Directions for this task =>
Please repeat, exactly and without pictures, the lines of the entries below that run from the one containing "Image resolution: width=582" through the one containing "Task: Click the Konfirmasi".

(Beginning of Provided data)

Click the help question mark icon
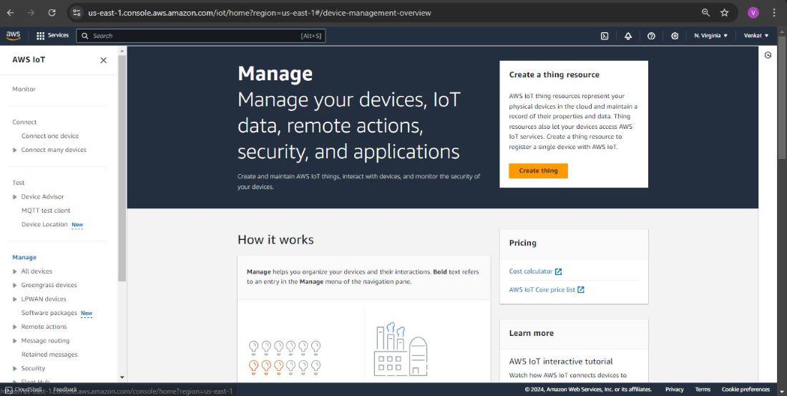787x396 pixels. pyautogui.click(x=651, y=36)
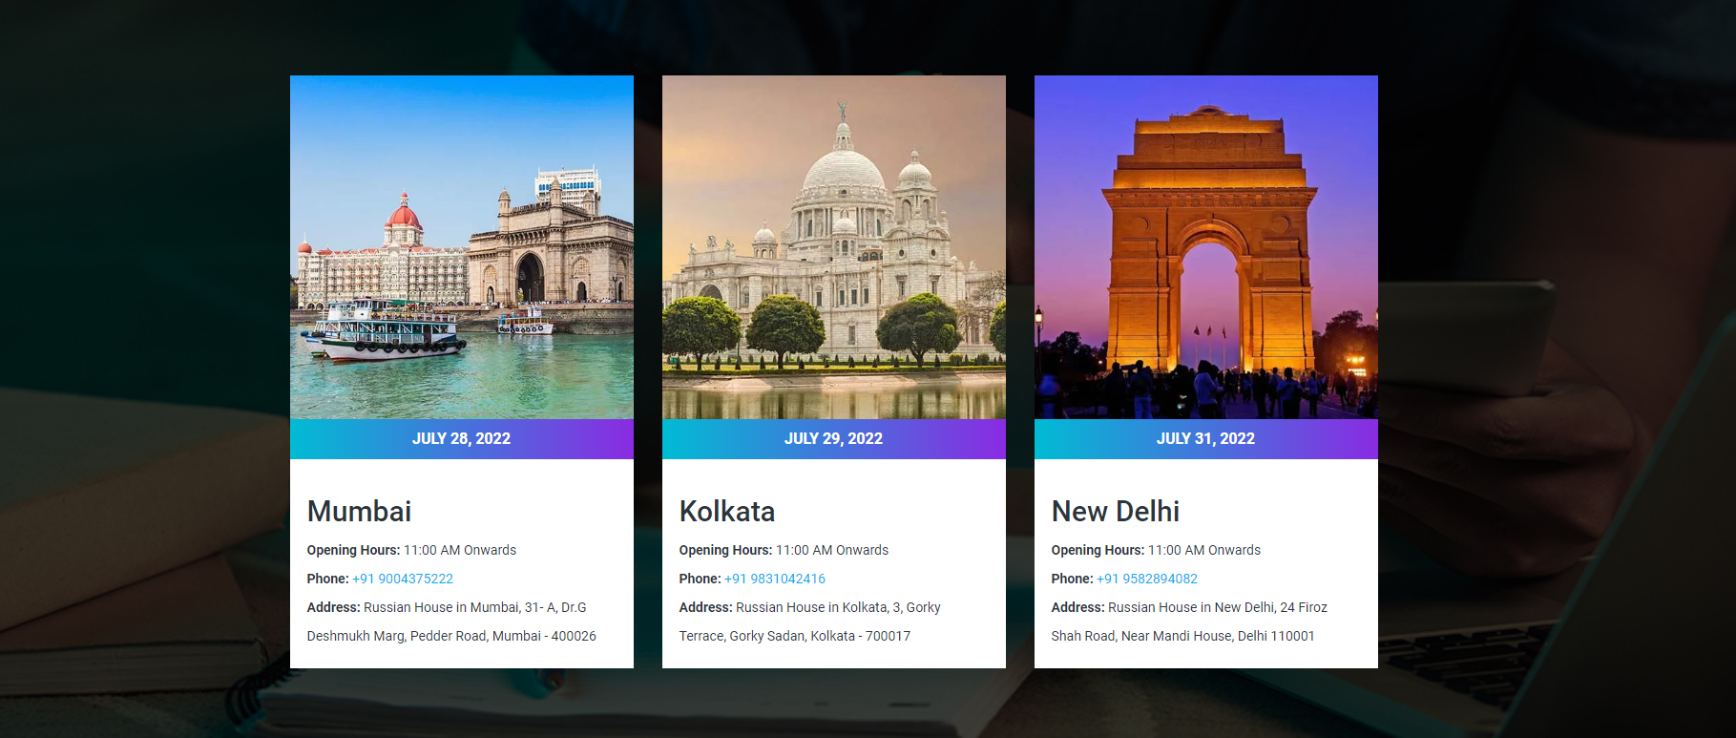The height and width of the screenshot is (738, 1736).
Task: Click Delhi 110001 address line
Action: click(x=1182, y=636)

(End of Provided data)
(Beginning of Provided data)

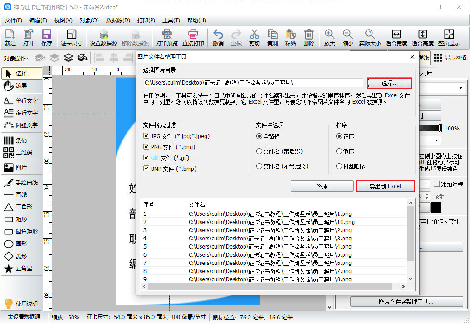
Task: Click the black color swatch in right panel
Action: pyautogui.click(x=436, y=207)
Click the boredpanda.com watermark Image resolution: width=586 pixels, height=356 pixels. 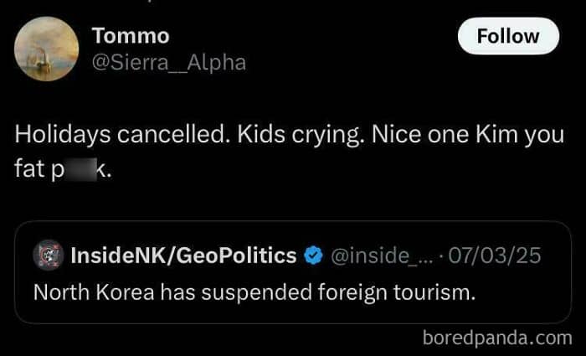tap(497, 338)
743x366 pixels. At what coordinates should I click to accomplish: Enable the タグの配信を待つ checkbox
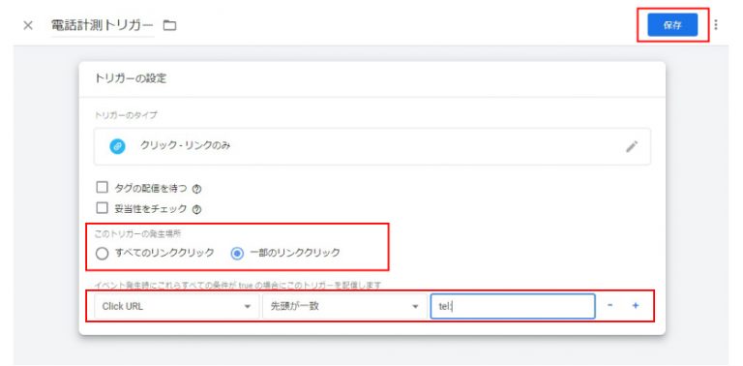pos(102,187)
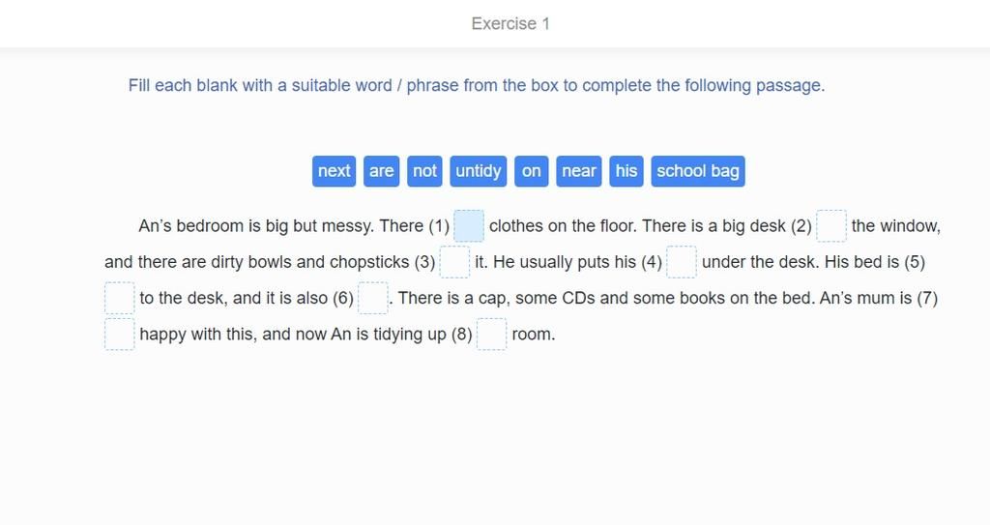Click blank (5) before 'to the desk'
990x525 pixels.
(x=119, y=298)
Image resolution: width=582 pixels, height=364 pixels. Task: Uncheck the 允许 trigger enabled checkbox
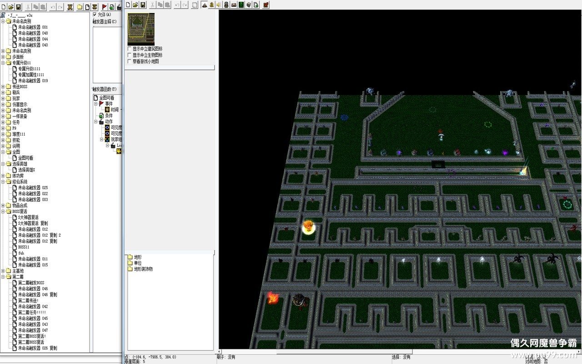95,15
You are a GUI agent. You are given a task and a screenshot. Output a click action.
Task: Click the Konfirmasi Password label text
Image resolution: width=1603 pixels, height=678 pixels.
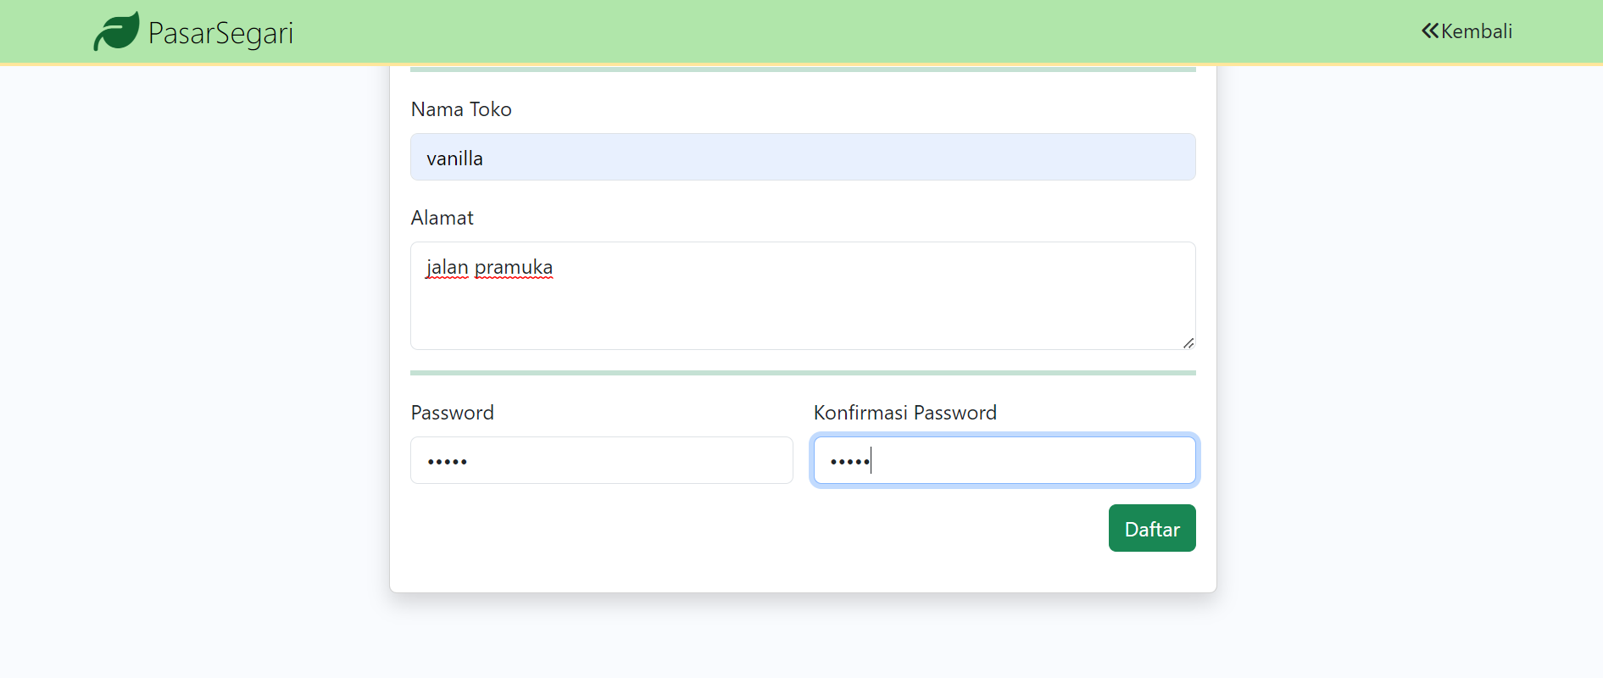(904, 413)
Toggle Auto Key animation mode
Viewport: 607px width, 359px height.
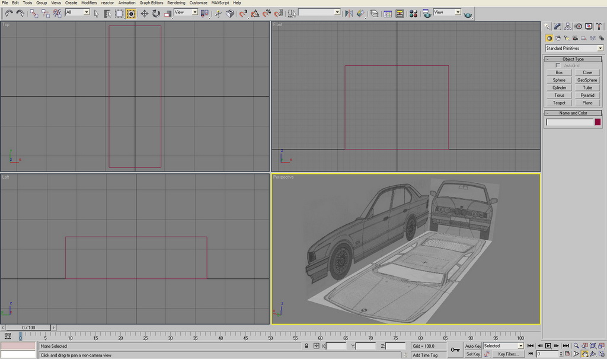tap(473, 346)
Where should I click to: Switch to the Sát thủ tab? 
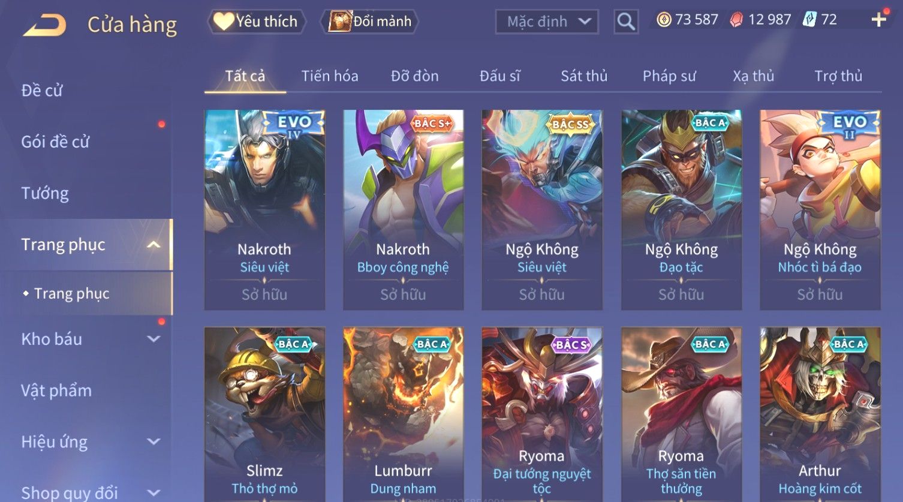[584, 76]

(End of Provided data)

Exercise output =>
Image resolution: width=582 pixels, height=364 pixels. Task: Uncheck the 允许 trigger enabled checkbox
95,15
You are a GUI agent. You are given a task and a screenshot. Output a click action.
Task: Click the Konfirmasi Password label text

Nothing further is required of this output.